_READING TEXT_:

+--

In my latest reading of Take It Back: Our Party, Our Country, Our Future (copyright
2006), James Carville and Paul Begala talk about how the post-2004
Democratic Party should address abortion, guns, and gay marriage.
Regarding
abortion, Carville and Begala maintain that Democrats should stop
trying to inhibit every single restriction on abortion, for polls
indicate that many Americans would like at least some restrictions. For
example, Carville and Begala say that the Democratic Party should not
attempt to stop the ban on partial-birth abortion. Carville and Begala
are also proponents of most abortions being safe, legal, and rare. They
laud a pro-life initiative by the Democrats for Life that seeks to
reduce the number of abortions and includes the following proposals:
"making the adoption tax credit permanent", "giving women with unplanned
pregnancies counseling information on adoption", expanding the WIC
(Women, Infants, and Children) program "which gives nutritional support
to new moms and their babies", requiring insurance companies to cover
contraceptives, and age-appropriate pregnancy-prevention programs in
school (Carville and Begala's words on page 45).
Regarding guns,
Carville and Begala acknowledge that guns are a tradition passed down
from fathers to sons in many areas of the country. They think that the
Democratic Party should find common ground with the National Rifle
Association, which has said that it supports enforcing the laws that are
already on the books (though, as Carville and Begala point out, the NRA
opposed many of those laws before they were on the books!). Carville
and Begala are also critical of a proposal that would require background
checks at gun shows, for that would inflame pro-gun voters, plus a
"study by the Clinton Justice Department showed that just 1.7 percent of
criminals who used guns in the commission of a crime obtained their
guns from a gun show" (page 49). Moreover, Carville and Begala refer
favorably to Howard Dean's critique of new federal gun-control
legislation, as Dean argued that it should be a state-by-state thing.
For Dean, Montana and Vermont should not have the same stringent gun
laws that are in New York and California, for "gun crime is not a big
problem" in Montana and Vermont (Carville and Begala's words on page
49).
I did not finish Carville and Begala's discussion of gay
marriage, but, in what I did read, they said that the Democrats should
focus on an area where many Americans are in agreement with them: that
employment-discrimination against homosexuals (i.e., people being fired
for being gay) is wrong. They also said that Democrats should
personalize the issue by referring to family members who are gay.
Carville
and Begala denied earlier in the book that they want for the Democratic
Party to become more centrist, but it does seem to me that, at least on
abortion and gun control, they were advising the Democrats to become a little more centrist. Carville
and Begala wrote this book after 2004, when John Kerry and other
Democrats had lost, and one reason for that was that many voters
believed that the Democrats were out-of-touch with their values. Would
Carville and Begala's analysis be relevant today, in 2012? In 2012, a
number of Democrats (including President Barack Obama) won, not by
running away from the abortion issue, but by boldly championing choice.
In essence, many of the Democrats appealed to their base. I seriously
wonder if the Democrats today even need to pursue a moderate
position on abortion or guns in order to win, for they have their base
and a growing number of minority voters who vote Democrat, even as the
base of the Republicans appears to shrink.

+--

_REQUIREMENTS_:
1. Reproduce the post about Take It Back word for word, starting with "For Dean, Montana" and going on through "who are gay.".
2. Carry the post about Take It Back forward from its final sentence.
The items that come next have no role here.

Source records:

+--

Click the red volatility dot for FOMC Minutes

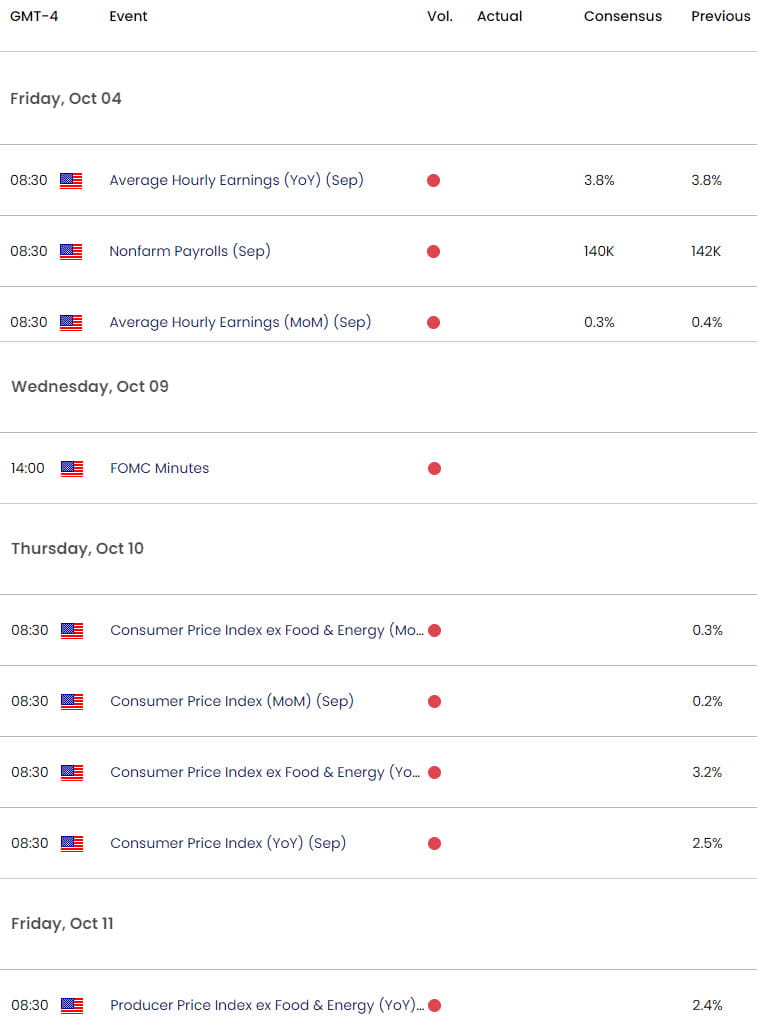433,468
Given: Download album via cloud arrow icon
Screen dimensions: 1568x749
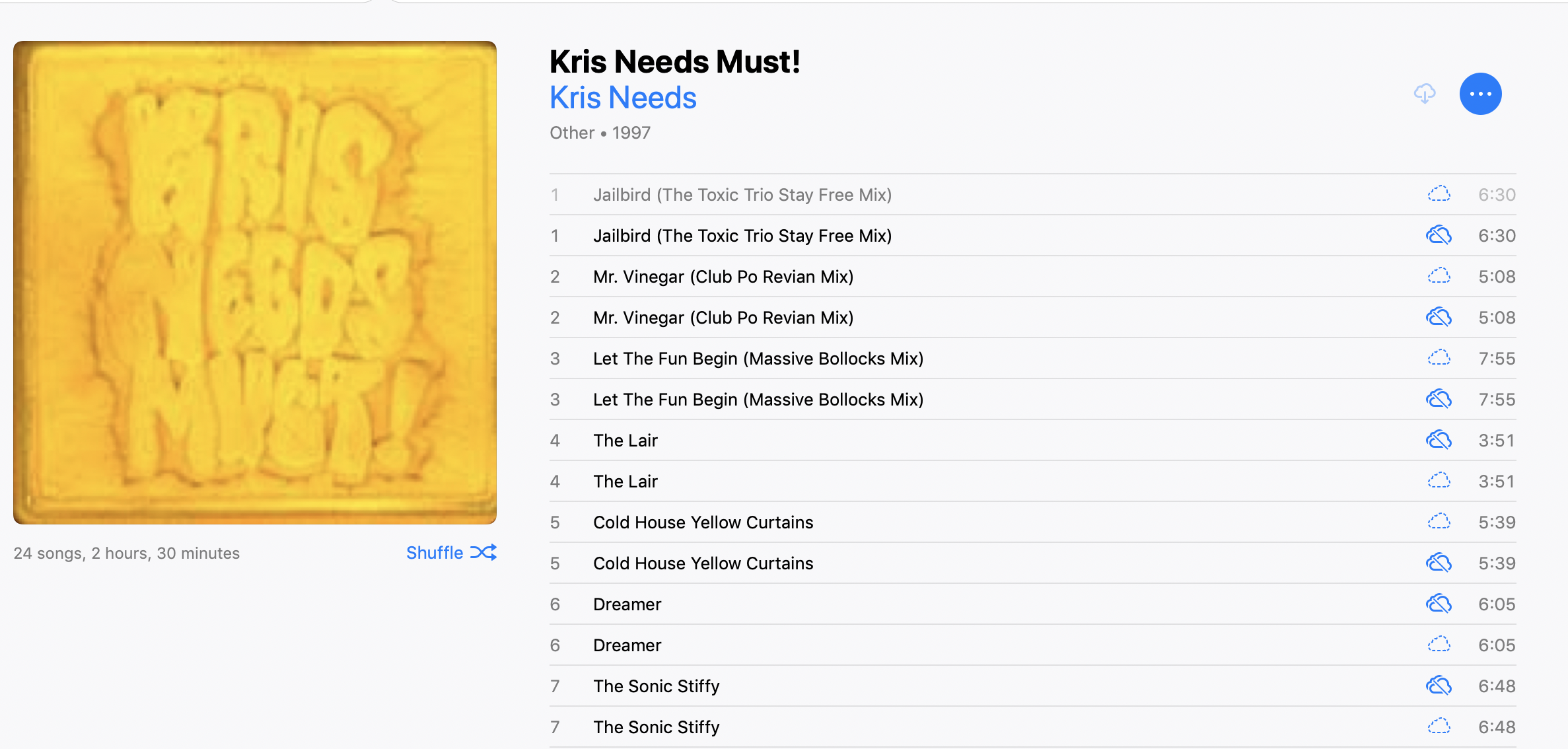Looking at the screenshot, I should 1425,94.
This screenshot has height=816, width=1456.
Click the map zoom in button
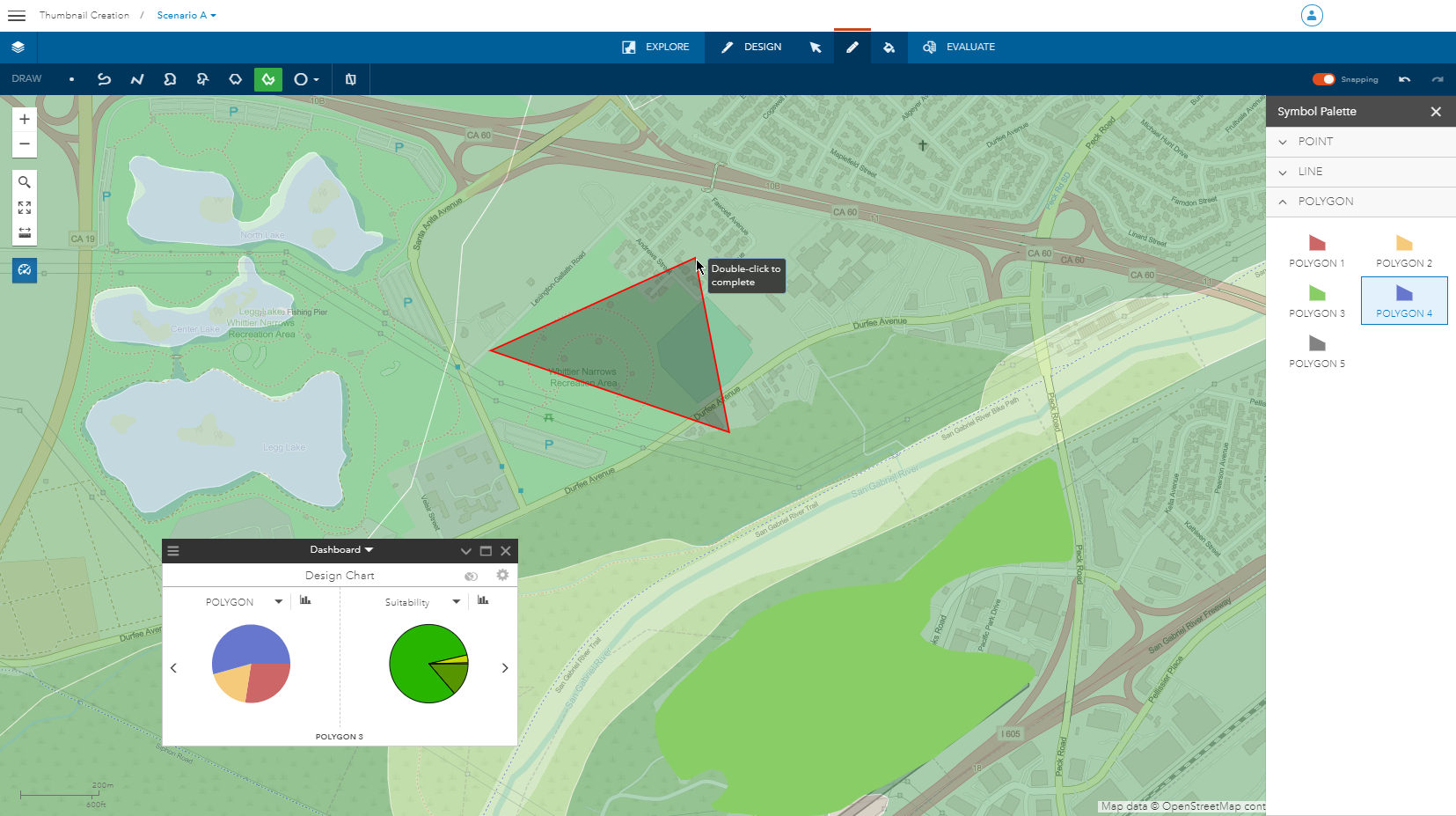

+--

_RESULTS IN ORDER_:
1.
For Dean, Montana and Vermont should not have the same stringent gun
laws that are in New York and California, for "gun crime is not a big
problem" in Montana and Vermont (Carville and Begala's words on page
49).
I did not finish Carville and Begala's discussion of gay
marriage, but, in what I did read, they said that the Democrats should
focus on an area where many Americans are in agreement with them: that
employment-discrimination against homosexuals (i.e., people being fired
for being gay) is wrong. They also said that Democrats should
personalize the issue by referring to family members who are gay.

2.
I wouldn't say
that their analysis after 2004 is utterly irrelevant to 2012, however.
The argument that abortion should be reduced through contraception, sex
education, and a supportive social-safety net is still around. It's
ironic that the Democrats for Life advocated requiring insurance
companies to cover contraception around the time that Carville and
Begala's book was written, for a number of pro-lifers today are critical
of Obamacare for doing precisely that, and they note that there are
birth control pills that can easily function as abortifacients, meaning
that the line is sometimes pretty thin between contraception and
abortion. I hope, though, that Obamacare can reduce the number
of abortions, and that the Obama Administration would support adoption
reform. There are some pro-life Democrats in Congress, and
perhaps efforts can be made to reduce the number of abortions.
On
guns, I have to admit that I'm not really part of the culture in which
guns are passed down from fathers and sons, although there are people in
my family who are a part of that culture. Moreover, I have a
hard time sympathizing with people who vote Republican because they want
to preserve their gun collection, for I tend to regard, say, health
care as a more important issue than helping someone to keep up a hobby.
I'll also say that I'm a little bit leery about Howard Dean's view that
gun control (in certain areas) should be a state-by-state thing, for
there have been shootings that have occurred in red states, such as the
shooting of Gabrielle Giffords in Arizona. But I'm not sure what the
best gun policy should be. I know I'm not for people carrying AK-47s!
Would Carville and Begala's analysis be different in 2012? Perhaps it would, in areas.
But my impression from my latest reading is that they weren't just
saying what they said to help the Democrats to win. Rather, they were
expressing who they really were as people. They supported
tolerance of different perspectives on abortion because they were
Catholics and knew and loved their pro-life family and friends. They
desired pragmatism on the gun issue because they themselves owned guns
(plus they noted that John Kerry actually was a hunter, meaning that
wasn't something Kerry just did for a photo-op!). I think that
understanding where people are coming from and respecting their culture
and values is still good advice for 2012, even if the Democrats may not
politically need certain white voters in the red states.